- DATA SECTION:
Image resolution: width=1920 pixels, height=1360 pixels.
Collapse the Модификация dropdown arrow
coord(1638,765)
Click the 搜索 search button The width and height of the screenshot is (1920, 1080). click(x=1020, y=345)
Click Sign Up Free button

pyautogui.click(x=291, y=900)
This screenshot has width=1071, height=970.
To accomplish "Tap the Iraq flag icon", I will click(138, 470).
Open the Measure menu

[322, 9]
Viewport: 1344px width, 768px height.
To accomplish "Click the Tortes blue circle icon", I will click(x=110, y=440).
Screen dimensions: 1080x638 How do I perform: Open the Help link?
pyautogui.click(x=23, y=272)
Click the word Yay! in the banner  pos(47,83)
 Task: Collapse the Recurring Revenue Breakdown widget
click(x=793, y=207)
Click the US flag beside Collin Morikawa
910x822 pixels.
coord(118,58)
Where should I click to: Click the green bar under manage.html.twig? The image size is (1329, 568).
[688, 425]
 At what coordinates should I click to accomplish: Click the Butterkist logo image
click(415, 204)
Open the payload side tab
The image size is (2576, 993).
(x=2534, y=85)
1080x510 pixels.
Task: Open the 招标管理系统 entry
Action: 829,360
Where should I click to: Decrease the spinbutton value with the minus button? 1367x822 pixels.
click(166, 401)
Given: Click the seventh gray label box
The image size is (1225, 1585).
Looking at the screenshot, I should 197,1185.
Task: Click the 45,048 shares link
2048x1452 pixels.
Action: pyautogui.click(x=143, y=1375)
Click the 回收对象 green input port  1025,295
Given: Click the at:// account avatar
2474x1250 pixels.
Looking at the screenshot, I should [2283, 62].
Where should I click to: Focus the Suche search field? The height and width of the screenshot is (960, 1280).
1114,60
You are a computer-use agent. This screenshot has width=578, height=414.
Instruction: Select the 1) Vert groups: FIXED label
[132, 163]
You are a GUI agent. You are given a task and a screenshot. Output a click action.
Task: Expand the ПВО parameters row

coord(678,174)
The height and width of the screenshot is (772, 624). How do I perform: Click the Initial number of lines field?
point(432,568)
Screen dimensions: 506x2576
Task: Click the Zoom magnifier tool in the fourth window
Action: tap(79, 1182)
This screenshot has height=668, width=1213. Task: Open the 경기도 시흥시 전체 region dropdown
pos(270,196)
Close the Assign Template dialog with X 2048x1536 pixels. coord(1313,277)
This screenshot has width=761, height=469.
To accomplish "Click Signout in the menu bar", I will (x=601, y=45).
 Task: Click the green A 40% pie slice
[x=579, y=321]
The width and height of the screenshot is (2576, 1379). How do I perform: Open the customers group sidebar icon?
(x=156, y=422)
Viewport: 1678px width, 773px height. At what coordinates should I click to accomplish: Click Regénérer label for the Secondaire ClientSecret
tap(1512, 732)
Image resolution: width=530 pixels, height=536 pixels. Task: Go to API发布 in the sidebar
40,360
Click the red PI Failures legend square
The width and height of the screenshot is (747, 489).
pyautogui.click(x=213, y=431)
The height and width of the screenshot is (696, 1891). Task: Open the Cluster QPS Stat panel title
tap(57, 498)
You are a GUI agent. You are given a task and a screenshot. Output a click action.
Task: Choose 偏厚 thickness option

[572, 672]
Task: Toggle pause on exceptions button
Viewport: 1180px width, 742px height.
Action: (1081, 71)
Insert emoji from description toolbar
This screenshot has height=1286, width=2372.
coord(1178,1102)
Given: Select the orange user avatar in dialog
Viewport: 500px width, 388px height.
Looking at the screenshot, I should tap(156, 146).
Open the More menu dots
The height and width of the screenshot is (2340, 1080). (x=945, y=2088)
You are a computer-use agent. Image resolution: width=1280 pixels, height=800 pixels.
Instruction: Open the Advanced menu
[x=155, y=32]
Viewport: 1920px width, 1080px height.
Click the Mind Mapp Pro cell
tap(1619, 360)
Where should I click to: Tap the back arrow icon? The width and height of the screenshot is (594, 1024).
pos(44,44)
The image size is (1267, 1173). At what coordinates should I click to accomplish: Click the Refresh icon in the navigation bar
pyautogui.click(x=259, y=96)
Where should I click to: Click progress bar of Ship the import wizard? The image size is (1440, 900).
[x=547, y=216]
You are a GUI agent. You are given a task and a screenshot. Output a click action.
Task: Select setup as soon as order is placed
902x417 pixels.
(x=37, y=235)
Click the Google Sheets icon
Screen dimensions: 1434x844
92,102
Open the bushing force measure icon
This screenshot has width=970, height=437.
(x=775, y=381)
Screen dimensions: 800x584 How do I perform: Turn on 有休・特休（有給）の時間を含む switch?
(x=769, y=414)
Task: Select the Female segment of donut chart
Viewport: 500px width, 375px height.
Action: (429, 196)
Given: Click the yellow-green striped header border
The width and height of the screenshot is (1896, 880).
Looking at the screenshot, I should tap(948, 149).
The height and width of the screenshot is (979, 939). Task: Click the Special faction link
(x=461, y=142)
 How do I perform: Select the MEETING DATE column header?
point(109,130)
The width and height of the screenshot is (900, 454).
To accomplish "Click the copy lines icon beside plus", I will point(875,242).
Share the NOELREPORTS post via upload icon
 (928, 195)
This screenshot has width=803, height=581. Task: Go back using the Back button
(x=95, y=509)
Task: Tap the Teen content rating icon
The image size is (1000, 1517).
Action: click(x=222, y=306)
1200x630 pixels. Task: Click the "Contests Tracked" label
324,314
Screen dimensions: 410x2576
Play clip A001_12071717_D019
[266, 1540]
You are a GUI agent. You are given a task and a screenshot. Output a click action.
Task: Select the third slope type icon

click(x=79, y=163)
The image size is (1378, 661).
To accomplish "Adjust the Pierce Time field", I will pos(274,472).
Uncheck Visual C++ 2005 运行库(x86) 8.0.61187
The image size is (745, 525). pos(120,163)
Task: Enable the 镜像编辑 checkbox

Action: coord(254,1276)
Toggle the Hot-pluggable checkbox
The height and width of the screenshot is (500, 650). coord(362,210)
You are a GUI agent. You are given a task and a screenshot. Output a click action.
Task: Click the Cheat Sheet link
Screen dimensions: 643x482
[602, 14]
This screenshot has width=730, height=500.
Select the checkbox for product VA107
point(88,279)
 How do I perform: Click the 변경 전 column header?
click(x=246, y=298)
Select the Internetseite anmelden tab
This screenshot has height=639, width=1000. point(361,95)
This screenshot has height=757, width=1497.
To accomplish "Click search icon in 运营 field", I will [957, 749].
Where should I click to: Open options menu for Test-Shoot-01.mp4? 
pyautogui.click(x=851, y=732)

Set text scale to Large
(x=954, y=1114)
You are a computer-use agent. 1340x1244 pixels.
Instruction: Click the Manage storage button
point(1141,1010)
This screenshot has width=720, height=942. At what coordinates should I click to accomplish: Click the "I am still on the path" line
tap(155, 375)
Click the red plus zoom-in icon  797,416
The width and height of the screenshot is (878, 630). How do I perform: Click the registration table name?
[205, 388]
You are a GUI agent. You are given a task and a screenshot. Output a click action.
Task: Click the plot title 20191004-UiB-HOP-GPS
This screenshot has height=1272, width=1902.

- PROBLEM:
Change "Collapse" to "Fold" in everything from the start of the items down to the line containing "coord(118,58)", and write out those lines again with nothing else altered.

- THE RESULT:
Image resolution: width=1920 pixels, height=1360 pixels.
Fold the Модификация dropdown arrow
coord(1638,765)
Click the 搜索 search button The width and height of the screenshot is (1920, 1080). click(x=1020, y=345)
Click Sign Up Free button

pyautogui.click(x=291, y=900)
This screenshot has width=1071, height=970.
To accomplish "Tap the Iraq flag icon", I will click(138, 470).
Open the Measure menu

[322, 9]
Viewport: 1344px width, 768px height.
To accomplish "Click the Tortes blue circle icon", I will click(x=110, y=440).
Screen dimensions: 1080x638 How do I perform: Open the Help link?
pyautogui.click(x=23, y=272)
Click the word Yay! in the banner  pos(47,83)
 Task: Fold the Recurring Revenue Breakdown widget
click(x=793, y=207)
Click the US flag beside Collin Morikawa
910x822 pixels.
coord(118,58)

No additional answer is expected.